> _EXERCISE_
Copy word for word the stretch of the data below, from the line containing "перевод на другой" through the line containing "click(x=325, y=1332)", both included.

> _DATASET_
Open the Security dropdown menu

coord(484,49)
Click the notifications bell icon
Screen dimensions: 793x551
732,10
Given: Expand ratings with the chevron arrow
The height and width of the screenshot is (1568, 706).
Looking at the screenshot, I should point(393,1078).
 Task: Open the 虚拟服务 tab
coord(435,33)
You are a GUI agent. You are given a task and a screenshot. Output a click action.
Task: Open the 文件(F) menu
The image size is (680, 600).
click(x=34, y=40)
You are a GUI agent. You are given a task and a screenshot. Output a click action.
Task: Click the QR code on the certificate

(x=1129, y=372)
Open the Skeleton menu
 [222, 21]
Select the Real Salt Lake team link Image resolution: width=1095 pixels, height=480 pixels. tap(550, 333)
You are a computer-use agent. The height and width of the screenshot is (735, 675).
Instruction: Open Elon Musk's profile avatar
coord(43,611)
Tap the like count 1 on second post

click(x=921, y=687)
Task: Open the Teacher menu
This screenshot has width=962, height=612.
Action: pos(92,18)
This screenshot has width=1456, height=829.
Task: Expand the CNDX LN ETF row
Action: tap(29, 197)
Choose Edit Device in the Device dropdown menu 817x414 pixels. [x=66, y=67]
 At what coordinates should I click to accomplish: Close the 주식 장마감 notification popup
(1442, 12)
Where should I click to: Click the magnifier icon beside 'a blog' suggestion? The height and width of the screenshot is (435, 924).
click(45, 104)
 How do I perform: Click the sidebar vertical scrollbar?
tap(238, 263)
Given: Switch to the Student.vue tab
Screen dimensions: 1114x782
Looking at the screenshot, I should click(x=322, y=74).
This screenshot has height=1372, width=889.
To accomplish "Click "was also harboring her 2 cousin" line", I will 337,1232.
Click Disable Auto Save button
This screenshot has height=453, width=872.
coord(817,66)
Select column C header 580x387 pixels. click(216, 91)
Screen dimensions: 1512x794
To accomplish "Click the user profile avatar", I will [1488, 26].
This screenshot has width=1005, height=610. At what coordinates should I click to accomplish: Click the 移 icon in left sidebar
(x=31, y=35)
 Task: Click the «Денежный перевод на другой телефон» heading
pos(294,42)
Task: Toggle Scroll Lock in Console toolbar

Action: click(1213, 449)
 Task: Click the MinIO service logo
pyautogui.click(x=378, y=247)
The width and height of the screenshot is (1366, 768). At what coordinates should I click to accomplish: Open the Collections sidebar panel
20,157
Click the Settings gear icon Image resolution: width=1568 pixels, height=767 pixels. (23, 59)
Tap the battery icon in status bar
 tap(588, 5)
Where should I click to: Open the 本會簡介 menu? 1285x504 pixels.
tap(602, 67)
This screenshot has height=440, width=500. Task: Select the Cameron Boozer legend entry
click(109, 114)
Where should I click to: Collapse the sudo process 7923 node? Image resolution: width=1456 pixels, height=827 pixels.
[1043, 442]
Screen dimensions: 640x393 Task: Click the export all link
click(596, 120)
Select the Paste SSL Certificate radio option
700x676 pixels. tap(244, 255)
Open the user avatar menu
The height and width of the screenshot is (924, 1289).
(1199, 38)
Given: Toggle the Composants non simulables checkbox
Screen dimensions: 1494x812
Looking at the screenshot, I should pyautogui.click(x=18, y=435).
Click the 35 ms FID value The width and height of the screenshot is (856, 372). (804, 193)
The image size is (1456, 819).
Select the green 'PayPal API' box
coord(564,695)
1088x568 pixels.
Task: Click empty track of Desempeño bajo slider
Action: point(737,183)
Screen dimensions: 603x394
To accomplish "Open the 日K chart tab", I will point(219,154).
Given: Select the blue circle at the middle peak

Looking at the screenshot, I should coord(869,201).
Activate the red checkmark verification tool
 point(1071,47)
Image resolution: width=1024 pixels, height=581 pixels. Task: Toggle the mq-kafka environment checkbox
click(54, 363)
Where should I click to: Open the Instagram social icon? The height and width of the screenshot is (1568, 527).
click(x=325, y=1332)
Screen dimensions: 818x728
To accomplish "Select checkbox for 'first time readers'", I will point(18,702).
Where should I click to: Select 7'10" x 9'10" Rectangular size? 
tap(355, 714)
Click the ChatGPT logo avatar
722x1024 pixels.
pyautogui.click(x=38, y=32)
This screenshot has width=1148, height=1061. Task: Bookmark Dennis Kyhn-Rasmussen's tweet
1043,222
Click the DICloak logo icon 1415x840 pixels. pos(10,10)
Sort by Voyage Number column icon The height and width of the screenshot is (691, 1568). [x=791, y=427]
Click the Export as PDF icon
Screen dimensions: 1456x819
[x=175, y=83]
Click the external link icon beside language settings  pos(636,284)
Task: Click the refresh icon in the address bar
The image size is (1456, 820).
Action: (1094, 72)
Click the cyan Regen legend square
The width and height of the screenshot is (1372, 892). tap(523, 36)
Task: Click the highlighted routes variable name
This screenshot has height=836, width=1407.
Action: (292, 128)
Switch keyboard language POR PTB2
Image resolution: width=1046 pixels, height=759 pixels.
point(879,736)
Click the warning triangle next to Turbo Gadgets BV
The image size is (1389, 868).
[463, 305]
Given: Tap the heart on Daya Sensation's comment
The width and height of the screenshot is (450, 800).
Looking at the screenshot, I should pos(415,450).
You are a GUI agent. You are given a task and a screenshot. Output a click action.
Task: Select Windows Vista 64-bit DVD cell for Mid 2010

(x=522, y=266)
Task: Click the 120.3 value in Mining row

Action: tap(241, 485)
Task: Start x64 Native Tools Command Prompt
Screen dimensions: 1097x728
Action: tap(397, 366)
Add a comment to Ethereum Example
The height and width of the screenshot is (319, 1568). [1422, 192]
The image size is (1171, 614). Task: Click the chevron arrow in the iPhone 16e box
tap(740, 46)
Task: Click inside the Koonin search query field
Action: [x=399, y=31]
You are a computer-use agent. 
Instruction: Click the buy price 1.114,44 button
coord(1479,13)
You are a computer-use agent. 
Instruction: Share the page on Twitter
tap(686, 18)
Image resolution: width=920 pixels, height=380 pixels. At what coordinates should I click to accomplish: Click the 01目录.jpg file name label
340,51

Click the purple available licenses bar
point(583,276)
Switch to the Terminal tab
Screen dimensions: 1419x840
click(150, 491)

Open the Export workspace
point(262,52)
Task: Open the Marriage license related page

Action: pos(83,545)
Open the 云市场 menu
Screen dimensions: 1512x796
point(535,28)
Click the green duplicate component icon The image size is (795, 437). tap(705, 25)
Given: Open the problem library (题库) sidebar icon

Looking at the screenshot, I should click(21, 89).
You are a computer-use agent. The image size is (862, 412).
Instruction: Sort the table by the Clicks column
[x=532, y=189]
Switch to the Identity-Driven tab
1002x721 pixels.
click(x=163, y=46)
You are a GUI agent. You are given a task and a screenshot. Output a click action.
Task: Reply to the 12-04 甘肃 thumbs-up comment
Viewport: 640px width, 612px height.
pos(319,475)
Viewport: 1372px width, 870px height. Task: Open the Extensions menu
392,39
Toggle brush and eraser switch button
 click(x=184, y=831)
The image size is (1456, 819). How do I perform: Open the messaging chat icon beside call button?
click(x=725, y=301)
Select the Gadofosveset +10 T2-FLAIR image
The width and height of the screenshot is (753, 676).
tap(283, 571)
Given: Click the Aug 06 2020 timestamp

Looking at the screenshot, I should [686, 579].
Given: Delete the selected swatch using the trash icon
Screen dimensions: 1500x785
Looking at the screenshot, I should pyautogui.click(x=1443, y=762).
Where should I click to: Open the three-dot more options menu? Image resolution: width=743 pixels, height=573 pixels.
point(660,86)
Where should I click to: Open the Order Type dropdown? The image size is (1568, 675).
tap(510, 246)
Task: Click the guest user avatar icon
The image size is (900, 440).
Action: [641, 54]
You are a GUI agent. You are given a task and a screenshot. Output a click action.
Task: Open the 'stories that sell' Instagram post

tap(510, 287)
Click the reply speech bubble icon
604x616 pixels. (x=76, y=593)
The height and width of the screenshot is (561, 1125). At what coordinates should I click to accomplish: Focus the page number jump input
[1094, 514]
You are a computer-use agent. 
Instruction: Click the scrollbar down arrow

> _ANSWER TO THIS EXERCISE_
 Task: Click the «Денежный перевод на другой телефон» heading
pos(294,42)
Task: Toggle Scroll Lock in Console toolbar

Action: click(1213, 449)
 Task: Click the MinIO service logo
pyautogui.click(x=378, y=247)
The width and height of the screenshot is (1366, 768). At what coordinates should I click to accomplish: Open the Collections sidebar panel
20,157
Click the Settings gear icon Image resolution: width=1568 pixels, height=767 pixels. (23, 59)
Tap the battery icon in status bar
 tap(588, 5)
Where should I click to: Open the 本會簡介 menu? 1285x504 pixels.
tap(602, 67)
This screenshot has height=440, width=500. Task: Select the Cameron Boozer legend entry
click(109, 114)
Where should I click to: Collapse the sudo process 7923 node? Image resolution: width=1456 pixels, height=827 pixels.
[1043, 442]
Screen dimensions: 640x393 Task: Click the export all link
click(596, 120)
Select the Paste SSL Certificate radio option
700x676 pixels. tap(244, 255)
Open the user avatar menu
The height and width of the screenshot is (924, 1289).
(1199, 38)
Given: Toggle the Composants non simulables checkbox
Screen dimensions: 1494x812
Looking at the screenshot, I should pyautogui.click(x=18, y=435).
Click the 35 ms FID value The width and height of the screenshot is (856, 372). (804, 193)
The image size is (1456, 819).
Select the green 'PayPal API' box
coord(564,695)
1088x568 pixels.
Task: Click empty track of Desempeño bajo slider
Action: point(737,183)
Screen dimensions: 603x394
To accomplish "Open the 日K chart tab", I will point(219,154).
Given: Select the blue circle at the middle peak

Looking at the screenshot, I should coord(869,201).
Activate the red checkmark verification tool
 point(1071,47)
Image resolution: width=1024 pixels, height=581 pixels. Task: Toggle the mq-kafka environment checkbox
click(54, 363)
Where should I click to: Open the Instagram social icon? The height and width of the screenshot is (1568, 527).
click(x=325, y=1332)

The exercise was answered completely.